Habilitation Projects

The Jewish Hat – Metamorphoses of a Sign

 

From the twelfth to the seventeenth century, a cone-shaped hat called pileus cornutus served as a distinguishing sign for Jews in the German-speaking regions of the Holy Roman Empire. What did such a hat signify previously, and how did its meaning change after it was imposed on Jews by papal decree in the thirteenth century? This study traces its history as far back as the Bronze Age, when a cone-shaped hat was a symbol of divinity, and on to Greek antiquity, when a pointed “Phrygian” hat was used as a means of identifying barbarians. Traveling on to Rome, where it was known as a pileus, the hat became a symbol for emancipated slaves.

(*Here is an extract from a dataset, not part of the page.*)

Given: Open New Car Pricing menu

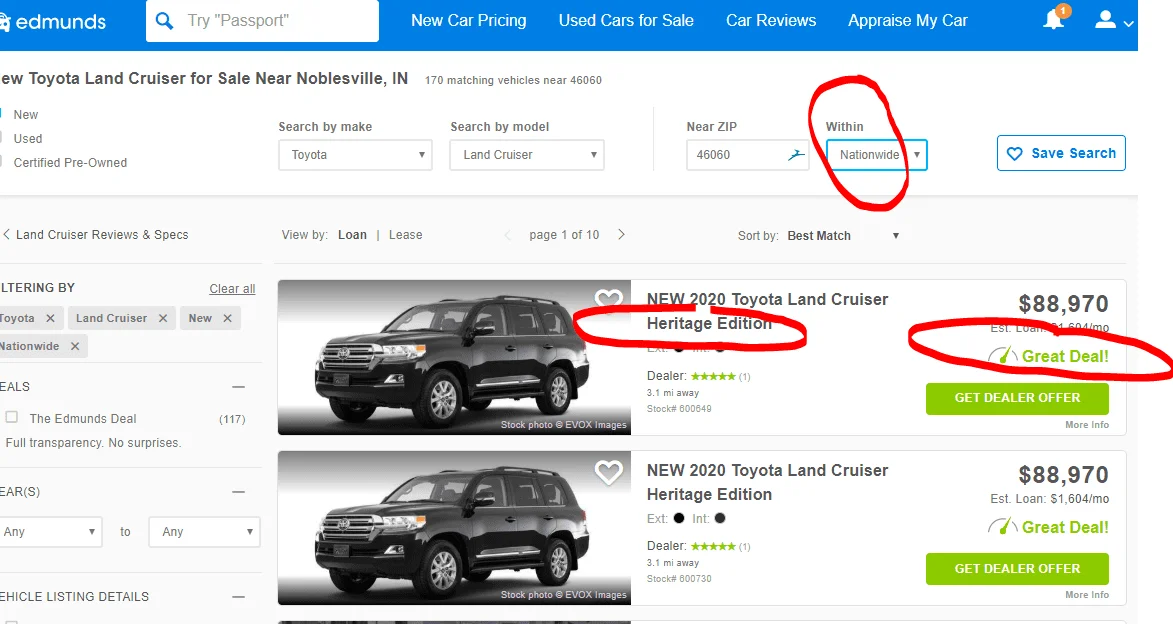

Its imposition on Jews in the Middle Ages was a turning point. In increasing numbers of representations of deceived and deceiving hat-wearing Jews on church fronts and furniture, on reliefs and stained-glass windows, in art and illuminations, the stigma increasingly came to represent depravity itself. It proliferated. Pointed hats began to appear in representations of a variety of devious figures, real and mythical, including heretics, criminals, and dwarfs – from medieval magicians to contemporary popular culture. Following the course of the pileus not only sheds light on a singular symbol of otherness; it also stands as a paradigmatic case of a “traveling concept” and helps to refine our understanding of cultural transfer—of culture as transfer.